Thanks for both these helpful comments.
Michelle, what you say about Plath and the feminist body makes sense. For Plath the female body is often about horror, distance, a sort of otherness even from herself. That contrasts a lot with much of the feminist poetry and art of the later 60s and 70s, with its tendency to celebrate the female body and more directly protest patriarchal culture--although I wouldn't want to overgeneralize about that.
What's interesting about Gabbert and the work of other poets with whom I'm grouping her (I don't know Danielle Pafunda's work, so thanks for the tip) is that the sense of horror, celebration, and protest can be so profoundly mixed--sometimes horror, sometimes celebration, sometimes whatever else. I do indeed think there's something really new about that.
Tom, my apologies if I seemed like I was quoting the whole Gabbert poem. But the poem doesn't end there. In any case I do think she runs all sorts of risks regarding tone and what can be taken seriously or not; many parts of her poems read like dares not to take her seriously, almost a way of saying "I know you don't think I really mean this." But the taunting, flirtatious, and goofy elements of her poems mix very intriguingly with the angry, hurt, emotionally dark elements. It's a very cool mix and tough to pin down, which I guess is just the way she wants it.
I'd like to take up the issue of "flippancy" again later (I want the focus here to stay on Gabbert's work), so look for that one to return in another post.
I am curious about Tom's last couple of paragraphs here, one regarding flippancy--it seems that Gabbert's work, this poem particularly, undercuts the power dyamic of the top-bottom/male-female, which has become paradigmatic in some works, and so invites us to want to say flippant, or hysterically flippant, etc. A nice move, if you like chess. Which makes me want to say if Gabbert likes chess.

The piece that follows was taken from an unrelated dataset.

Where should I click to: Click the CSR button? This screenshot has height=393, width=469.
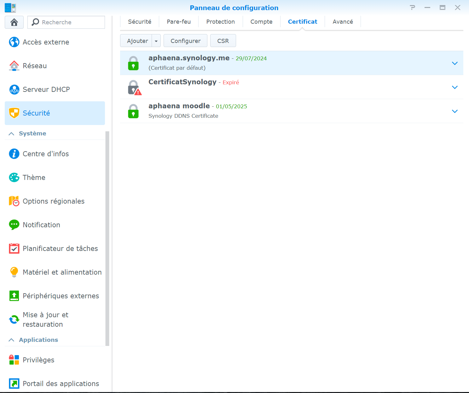[x=223, y=41]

Regards the particular feminism that Mark talks about, I'm struck by how many excellent journals have cropped up in the past several years with this kind of kindlessness--from Saint Elizabeth Street to Absent to Aufgabe.
Interesting points, David. I'm not familiar with Saint Elizabeth Street.
And yes, my guess is that Gabbert does indeed play a mean game of chess.
Thanks, Mark. You did such a great job during your DC days, bringing attention to so many poets. My bookshelves have many additions that probably would not be there, were it not for your endeavors as a reading series director and as a publisher. Your efforts were of particular value to those of us of the older generation, I believe. And your introductions were always illuminating and imaginative. So, I’m glad that you’ve committed to this blog, which means that there will be some compensation for your physical absence.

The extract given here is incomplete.